Among the conscientious objectors to last Sunday’s column, were several readers who noted that if we invert the system of business regulation, so that it is done mostly at the municipal level, and only by real necessity at the provincial or higher, we will add tremendously to the costs of big business, and thereby subvert the “economies of scale” which allow them to fill our world with cheap products.
Cheap products, in turn, are not to be sneered at. Not everyone is rich, not everyone can afford first class. And when it comes to such necessities as food and clothing, the big supermarket and department chains (or more precisely, their suppliers) have done a great service to mankind. Verily: think this through. For everything that can be said against our era, for every valid criticism that can be made against the ugliness and sprawl of our material culture, we are feeding and clothing and housing in some comfort vastly more people than we ever did before; and even a higher proportion, than before, of a world population that has nearly quadrupled in the last century (while the population of Canada has sextupled).
Those who advocate change in the way we arrange our economic activities had better take that into account. Malnutrition, poor hygiene, exposure to heat and cold, make lives short and miserable. The increase not only in live births, but in longevity, had almost everything to do with the advance of “mass market capitalism,” and only a little to do with such a poster child as “modern medicine.” But the medical advances, too, we owe almost entirely to the capitalists.
And not to the regulators. Except in one important, if paradoxical respect. Simply by creating a common regulatory regime, on the large scale, governments have in effect created large free trading zones—for once you’ve met their regulations, you can sell anywhere. Big governments have thus created environments in which big businesses (with their ability to deliver economies of scale) may flourish; and drive small, traditional family businesses (the old engines of employment and private opportunity) out of the market.
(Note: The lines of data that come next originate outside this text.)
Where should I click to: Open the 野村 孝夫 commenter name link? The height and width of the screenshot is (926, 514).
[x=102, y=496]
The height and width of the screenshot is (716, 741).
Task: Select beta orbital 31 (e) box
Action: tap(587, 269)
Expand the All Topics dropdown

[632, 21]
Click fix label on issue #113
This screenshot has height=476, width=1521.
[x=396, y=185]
For the little guys can’t lobby.
The upside of this is satiation.
The downside is our bleary world of shopping malls, and big box stores, and office towers, and rush hours, and human insignificance. It is each town nearly identical with each other of the same size. And even the historical relics, of what once gave each location an identity of its own, get commoditized for the very big business of tourism.
Humans must eat, bathe, and cover themselves by day and by night. But man—as even “progressives” acknowledge, when they demand government funding for “culture”—does not live by bread alone. In particular, the human creature crawling through the world, who no longer really comes from anywhere, returns by increments to the feral condition. He requires, ultimately for his own sanity, the “place” that is given by a mother and a father and a point of origin; by a religion and a language and a trade or calling; by serious friendships. Or else he degenerates into an irresponsible unit within an incomprehensible mass, and is perforce “commoditized.”
What I see on the streets of our big sprawling cities (for I, like Rousseau, am a solitary walker), are “the feral children of moral imbeciles” (and here I am paraphrasing the acute social thinker, Bruce Thornton). I see not only kids, but grown adults who are lost; bleared and demoralized because they have in fact been reduced to unloved units. I see the spoiled and misbehaving “beneficiaries” of an order that has advanced a kind of economic efficiency—and arguably even made some superficial ethical improvements—at the direct expense of faith, hope, and charity.
Now, returning to economic calculation. The answer to the question with which I started is, yes, the inversion of the regulatory order would indeed put crimps on the operation of big business. It would create costs for them, at the local level, that were not there before. They would have to sell their goods, neighbourhood by neighbourhood, among people armed with the power to ban them. Several kinds of economic inefficiency could derive from that.
In compensation, they could eliminate most of their own centralized bureaucracies, designed to “interface” with the Byzantine product, distribution, and labour regulations of big government. And they would gain considerably by the “empowerment” of their local agents and franchisees, to feed real-world experience up the hierarchy—adding usefully and creatively to the discomforts of number-crunching, big-league executives.
They would finally have to rethink their own operations from the ground up—“adapt or die,” as every corporation has always had to do. Adaptation is invariably painful; but it brings dividends.
In the course of such a change, they would have the opportunity to relearn the most basic principle of business, from which the behaviourist techniques of mass marketing have progressively insulated them. And that is: business exists for the sake of the customer, and not vice versa.